Les deux gérants qui avaient porté plainte contre leur assureur, estimant que celui-ci ne tenait pas ses engagements contractuels concernant les pertes d'exploitation dans un contexte d'épidémie, ont été déboutés par le tribunal de commerce de Lyon.
Le jugement du Tribunal de commerce de Lyon déboute les deux restaurateurs qui tiennent le Bacchus à Lancié (Beaujolais). La nouvelle est dure à avaler pour David Genillon et Valérie Nassi qui espéraient que leur demande aboutirait favorablement.
Dans son jugement, le tribunal estime que "l'extension de garantie relative aux pertes d'exploitations consécutives à une fermeture administrative pour cause d'épidémie est assortie d'une clause d'exclusion". La décision est motivée par le fait, stipule le jugement, "que la clause d'exclusion ne vide pas l'extension de garantie de sa substance et qu'elle répond au caractère formel de l'article L113-1 du Code des assurances."
En clair, les deux co-gérants peuvent retourner à leurs fourneaux quand cela sera de nouveau possible, après la pandémie...
" Un jugement qui laisse complètement abasourdi parce que ce qui a été jugé à Lyon est radicalement le contraire de ce qui a été jugé à Paris et Marseille", regrette Me Jean-Jacques Rinck, l'avocat des deux restaurateurs. Un jugement qu'il estime contraire à l'intelligence.
Rappel des faits : à Lancié (Rhône), un village du Beaujolais, David Genillon et Valérie Nassi, tous deux gérants du "Bacchus", un petit restaurant dans le centre du village, réclamaient depuis l’été dernier 25 000 euros à leur assureur, la compagnie AXA. Cette dernière avait refusé de les indemniser pour leurs pertes d’exploitation, ce malgré la garantie «épidémie» inscrite dans leur police.
C’est notamment en s’appuyant sur un jugement du tribunal de commerce de Paris du 17 septembre dernier, que les deux Caladois ont vu rouge. La juridiction parisienne avait donné raison à cinq restaurateurs qui réclamaient à leur assureur, AXA, la prise en charge de leurs pertes d’exploitation liées au Covid. «La clause d’exclusion que [l’assureur] opposait aux restaurateurs [n’était] pas légale», rappelait leur avocat, Me Guillaume Aksil, en évoquant la décision du tribunal. L’assureur, condamné à verser au total 240 000 euros à leurs clients, avait fait appel de la décision.

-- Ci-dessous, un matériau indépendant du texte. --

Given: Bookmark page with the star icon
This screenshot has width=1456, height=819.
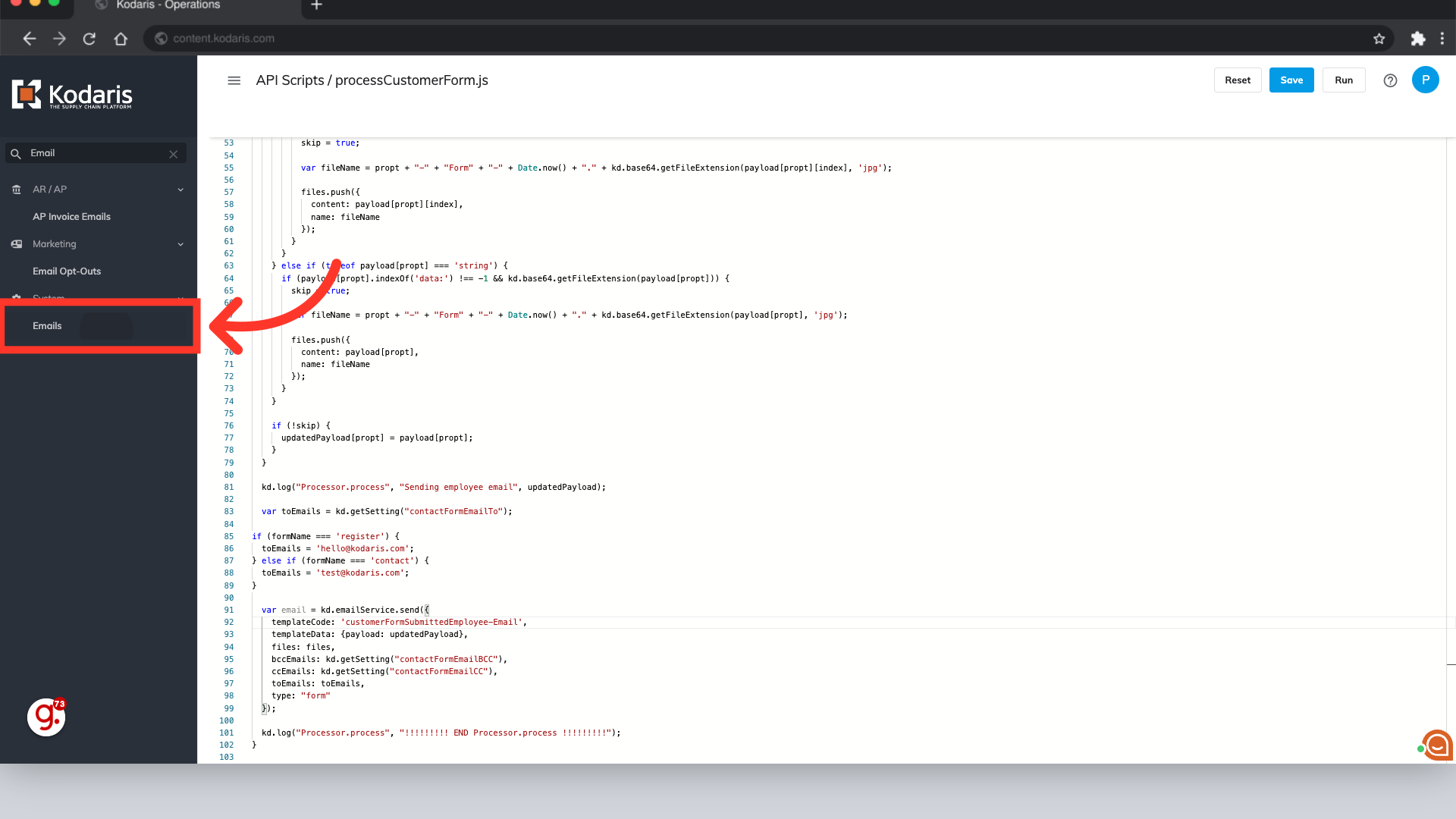Looking at the screenshot, I should click(x=1379, y=39).
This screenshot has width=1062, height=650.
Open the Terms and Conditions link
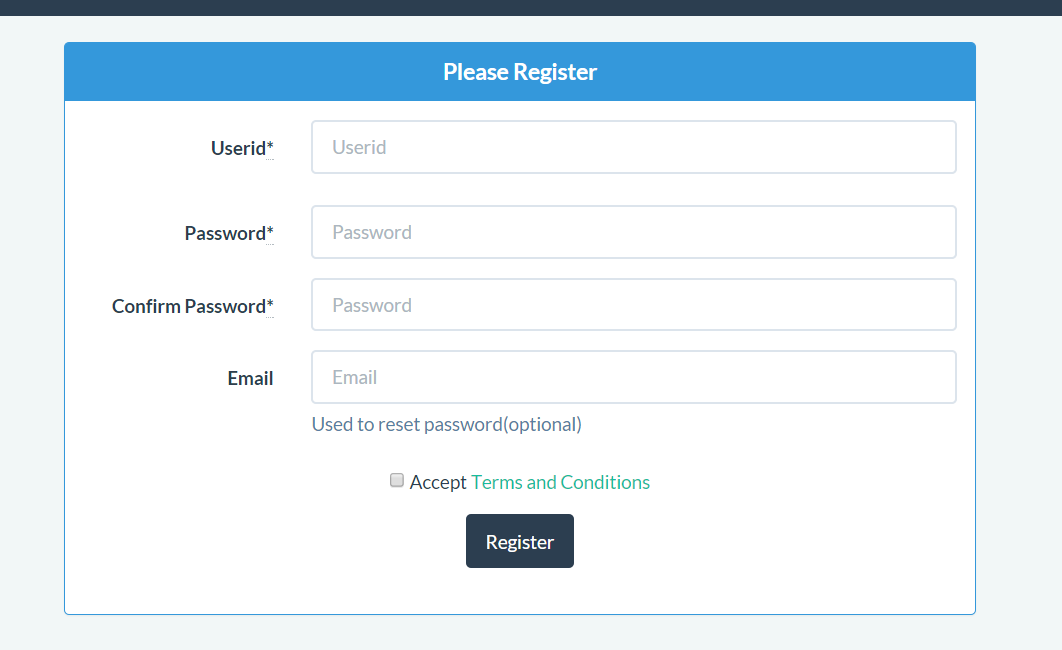pos(560,482)
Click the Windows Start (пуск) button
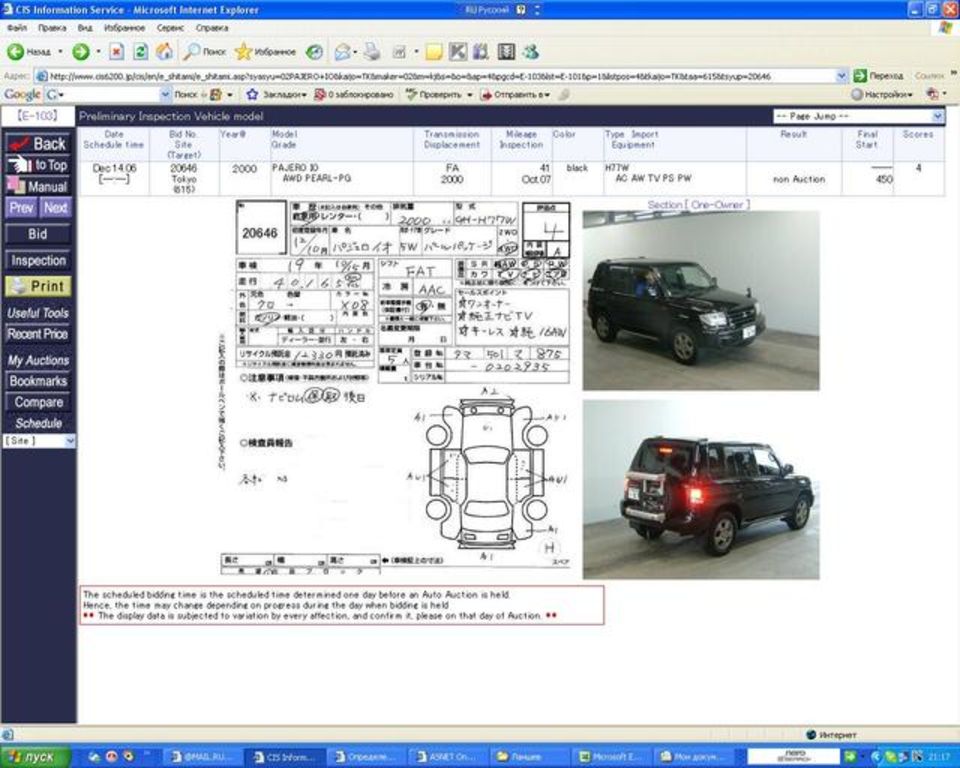Image resolution: width=960 pixels, height=768 pixels. pyautogui.click(x=35, y=757)
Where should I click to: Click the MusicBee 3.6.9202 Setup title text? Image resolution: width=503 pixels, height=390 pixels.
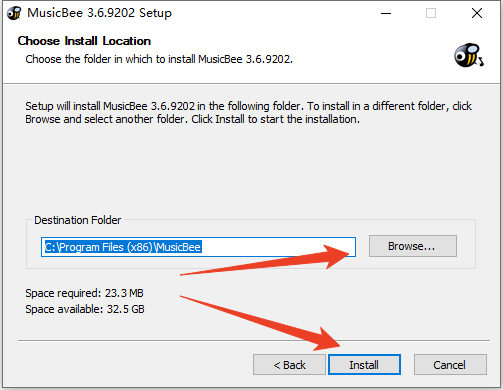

Aujourd’hui, la décision du tribunal de commerce de Lyon était d'autant plus attendue que suivie de très près par bon nombre de professionnels de la restauration. Car derrière l’action de David Genillon et Valérie Nassi, pourraient ou pouvait surgir une masse d’affaires similaires, basées sur la jurisprudence du TC de Paris.
Quand le désarroi se mue en colère
David Genillon et Valérie Nassi pensaient être couverts par leur contrat «multirisque professionnel» souscrit chez Axa, assurant la perte d’exploitation en cas de «fermeture administrative (…) conséquence d’une maladie contagieuse, d’un meurtre, d’un suicide, d’une épidémie ou d’une intoxication», tel que libellé dans leur contrat. Mais quel est leur désarroi lorsqu’ils demandent une indemnisation de 17 000 euros, et que l’assureur refuse. Ce dernier fait valoir une clause d’exclusion figurant dans le contrat : «l’épidémie ne doit pas frapper d’autres établissements mais se limiter à leur seul restaurant». Alors, le désarroi se mue en colère.A l’époque, ils disaient se sentir arnaqués. Et Valérie Nassi de poser la question à voix haute, en forme d’accusation : «Le mot épidémie est marqué en toute lettres sur le contrat, or, une épidémie ne peut pas être astreinte à un seul établissement. Pour nous, c’est une escroquerie». Pour leur leur avocat, Me Jean-Jacques Rinck, on est clairement face à «une clause abusive, un tour de passe-passe contractuel car l’épidémie est expressément garantie». De son côté, la défense de l’assureur arguait que son client «n’est pas un mauvais payeur. [Jugeant] la clause d’exclusion parfaitement valable quand plusieurs établissements sont touchés et [qu’] il s’agit d’une fermeture collective, [Ce qui dispense] AXA de couvrir les pertes d’exploitation».
Ce mercredi, les deux restaurateurs sont condamnés à payer 350 euros au titre des frais d'avocat de la partie adverse. Les co-gérants de Bacchus devraient faire appel, ont-ils laissé entendre en présence de leur avocat.